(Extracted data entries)
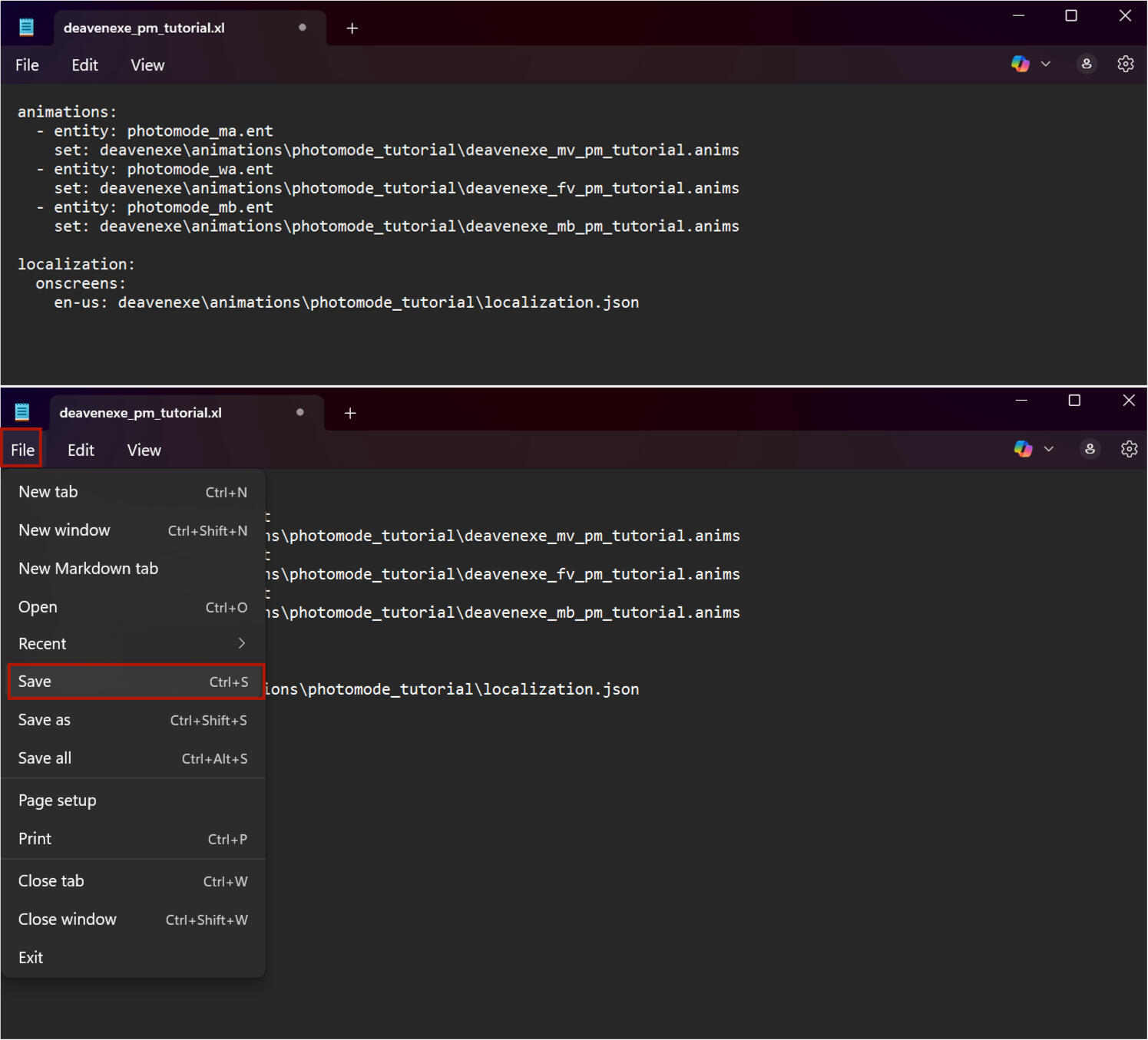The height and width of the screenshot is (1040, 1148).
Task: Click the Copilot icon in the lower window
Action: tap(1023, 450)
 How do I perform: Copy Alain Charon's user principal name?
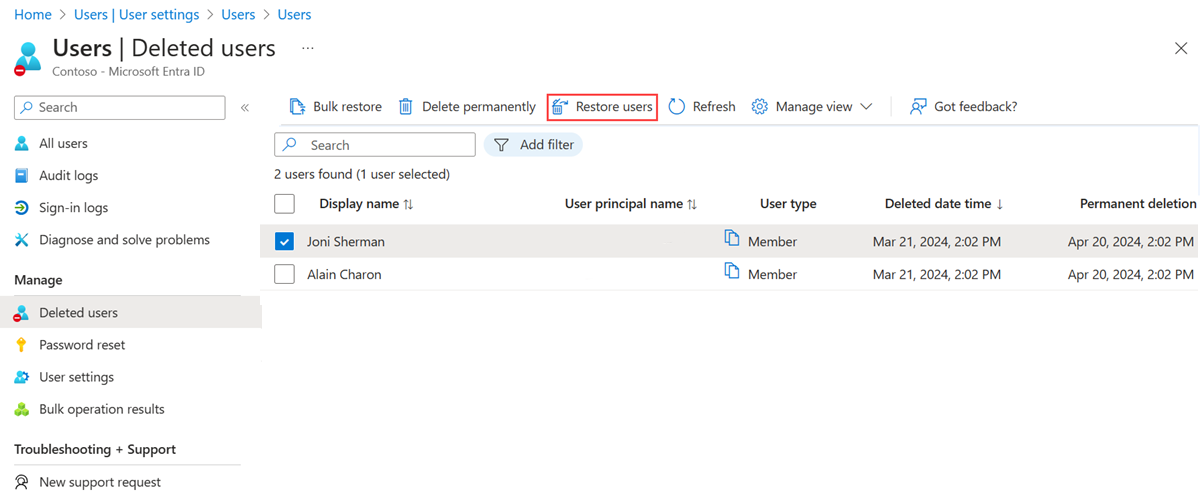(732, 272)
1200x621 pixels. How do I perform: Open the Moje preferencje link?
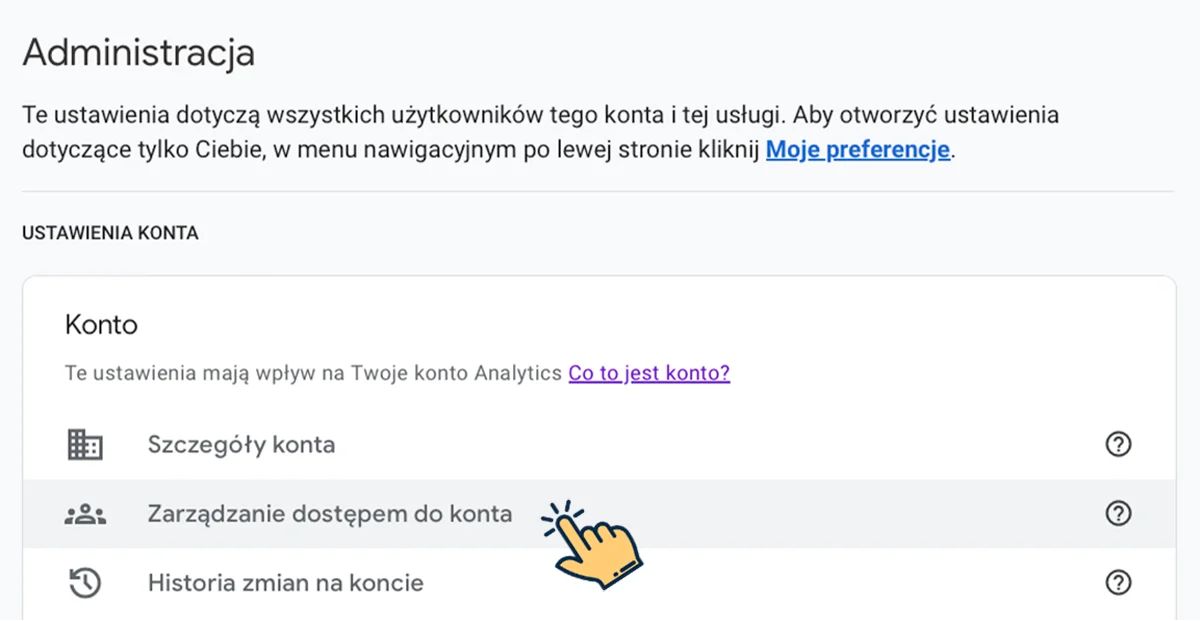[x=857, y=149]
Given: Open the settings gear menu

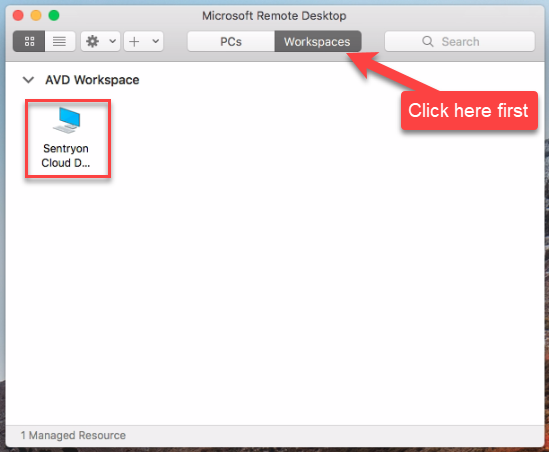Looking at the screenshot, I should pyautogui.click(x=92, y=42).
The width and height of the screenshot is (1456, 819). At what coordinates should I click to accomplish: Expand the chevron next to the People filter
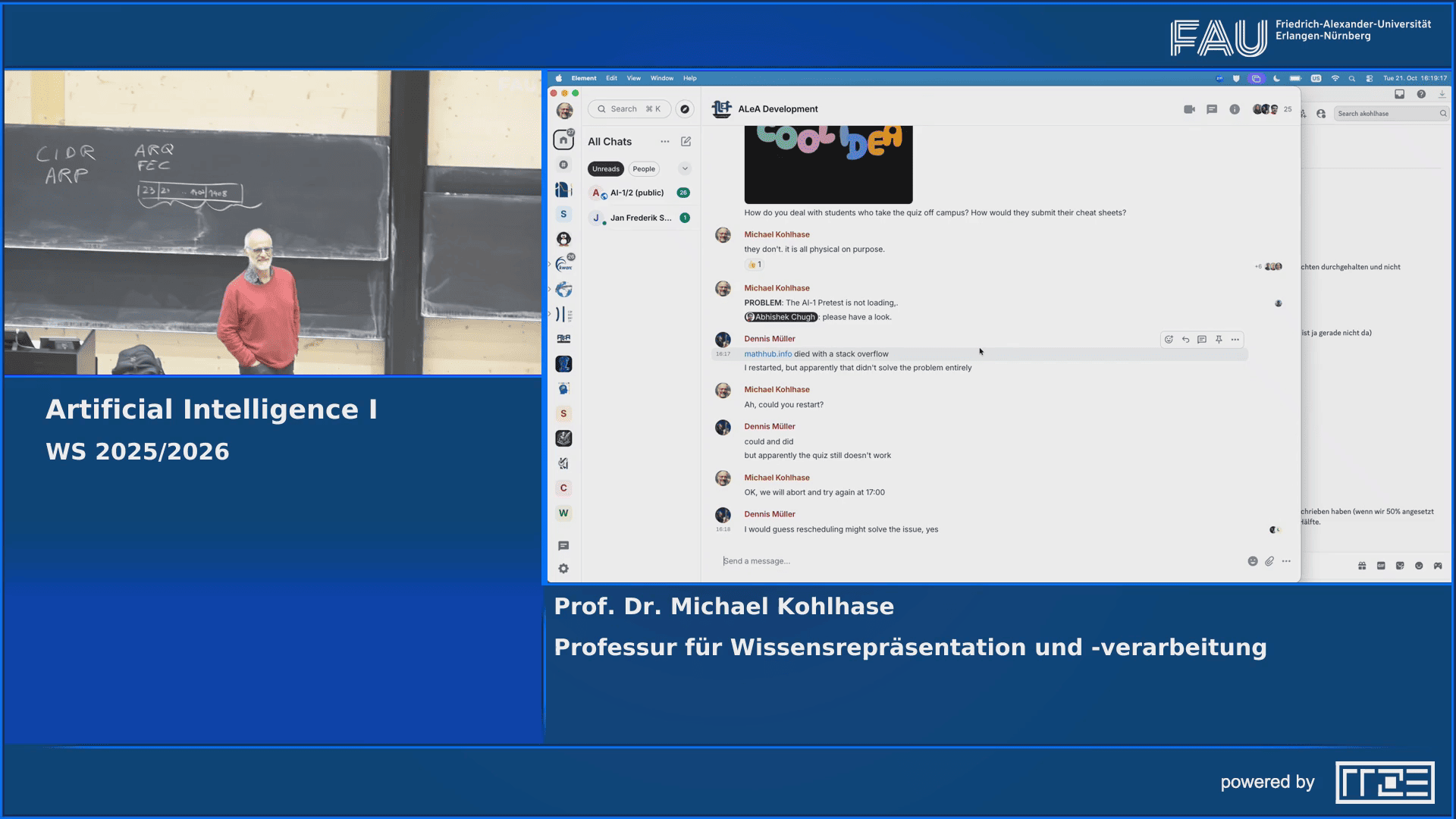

Task to carry out: Recast the entries from the line containing "1200x621 pixels. How" through the end of the entries as a Markdown table with the columns No. and Entry Text, skipping blank lines and leaving out the pictures.

The response:
| No. | Entry Text |
|---|---|
| 1 | 1200x621 pixels. How do I perform: Open the Moje preferencje link? |
| 2 | [x=857, y=149] |
| 3 | Given: Open the settings gear menu |
| 4 | Looking at the screenshot, I should pyautogui.click(x=92, y=42). |
| 5 | The width and height of the screenshot is (1456, 819). At what coordinates should I click to accomplish: Expand the chevron next to the People filter |